Pennyampaian keputusan juga dapat ditingkatkan pelayanannya
dengan melengkapi kelengkapan dan penyampaian kebijakan kepada
pelanggan. Untuk hubungannya dengan pelanggan dan agen, implementasi
TI dapat memberikan informasi account, memfasilitasi perubahan
kebijakan secara online, dan menawarkan potensi diseminasi
informasi lebih cepat.
Efisiensi dari implementasi TI, menurut Arizal juga bisa
tampak dari pemanfaatan sumber daya manusia yang akan terlibat
dalam sebuah organisasi bisnis asuransi. Tidak heran bila
bisa dikatakan bahwa implementasi TI, yang tentu mengarah
pada penerapan e-Business bisa berdampak pada kian rampingnya
mata rantai perusahaan secara vertikal. Sehingga, jalur komunikasi
internal yang ada juga kian pendek dan kian memadat.
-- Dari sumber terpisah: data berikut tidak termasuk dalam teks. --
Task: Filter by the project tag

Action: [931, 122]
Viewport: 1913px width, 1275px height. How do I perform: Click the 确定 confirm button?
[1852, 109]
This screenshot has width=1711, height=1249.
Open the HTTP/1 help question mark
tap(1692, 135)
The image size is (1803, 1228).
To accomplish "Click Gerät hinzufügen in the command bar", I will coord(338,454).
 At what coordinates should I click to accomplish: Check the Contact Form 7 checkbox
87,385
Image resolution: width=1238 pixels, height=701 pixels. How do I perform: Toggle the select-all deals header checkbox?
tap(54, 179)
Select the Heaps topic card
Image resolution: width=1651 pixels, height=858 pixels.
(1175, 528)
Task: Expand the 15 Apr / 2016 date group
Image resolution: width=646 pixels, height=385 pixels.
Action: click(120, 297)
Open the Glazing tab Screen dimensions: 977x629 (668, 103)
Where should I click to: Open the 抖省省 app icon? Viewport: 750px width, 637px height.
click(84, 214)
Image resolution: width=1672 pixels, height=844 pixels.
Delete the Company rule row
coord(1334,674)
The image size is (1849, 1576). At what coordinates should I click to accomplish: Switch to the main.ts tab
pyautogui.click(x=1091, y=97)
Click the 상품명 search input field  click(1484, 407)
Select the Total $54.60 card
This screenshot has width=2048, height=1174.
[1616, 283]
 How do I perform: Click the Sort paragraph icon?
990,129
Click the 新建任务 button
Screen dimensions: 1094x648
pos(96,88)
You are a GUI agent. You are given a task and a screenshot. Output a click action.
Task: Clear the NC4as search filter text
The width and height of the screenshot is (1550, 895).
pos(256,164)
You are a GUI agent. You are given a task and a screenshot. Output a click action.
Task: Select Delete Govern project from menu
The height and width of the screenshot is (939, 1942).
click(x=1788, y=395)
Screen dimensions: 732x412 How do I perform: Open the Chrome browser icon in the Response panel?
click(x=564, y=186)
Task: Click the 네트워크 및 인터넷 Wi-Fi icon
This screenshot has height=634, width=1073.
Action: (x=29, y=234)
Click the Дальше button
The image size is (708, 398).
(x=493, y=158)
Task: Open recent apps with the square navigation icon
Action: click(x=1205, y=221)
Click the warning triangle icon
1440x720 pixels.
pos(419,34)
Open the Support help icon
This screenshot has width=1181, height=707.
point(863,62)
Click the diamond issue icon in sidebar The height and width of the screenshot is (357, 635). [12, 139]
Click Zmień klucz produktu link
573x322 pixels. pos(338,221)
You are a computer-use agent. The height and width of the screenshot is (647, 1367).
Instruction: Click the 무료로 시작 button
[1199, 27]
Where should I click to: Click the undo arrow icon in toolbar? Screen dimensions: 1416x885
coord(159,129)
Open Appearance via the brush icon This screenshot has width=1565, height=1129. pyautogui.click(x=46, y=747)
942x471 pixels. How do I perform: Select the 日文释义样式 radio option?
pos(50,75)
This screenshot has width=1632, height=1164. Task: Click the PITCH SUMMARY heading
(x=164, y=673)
Dampak berikutnya adalah kian rampingnya organisasi bisnis
yang ada. Bisa jadi organisasi yang kini ada segera harus
melakukan perampingan secara ketat dalam jangka waktu singkat.
Ini bisa dilihat dari pengalaman LG Insurance yang hanya memiliki
200 karyawan untuk enam kantor cabang dan kantor pusat, namun
memiliki agen hingga 500 orang.
Bisa dibayangkan bila masyarakat Indonesia di masa depan
sudah mulai insurance minded dan web minded. Maka, mungkin
saja terjadi perubahan radikal dalam internal maskapai asuransi
secara radikal pula. Itu sebabnya peluang efisiensi masih
terkuak.
Namun di sisi lain, berdasarkan pengalaman bisnis asuransi
di Amerika Utara, peluang untuk meraih pasar dengan menyajikan
produk dan layanan kian terbuka luas. Karena seperti yang
dikatakan Arizal, semuanya bergantung pada upaya-upaya pemasaran
yang terus-menerus dan harus dikembangkan dari waktu ke waktu.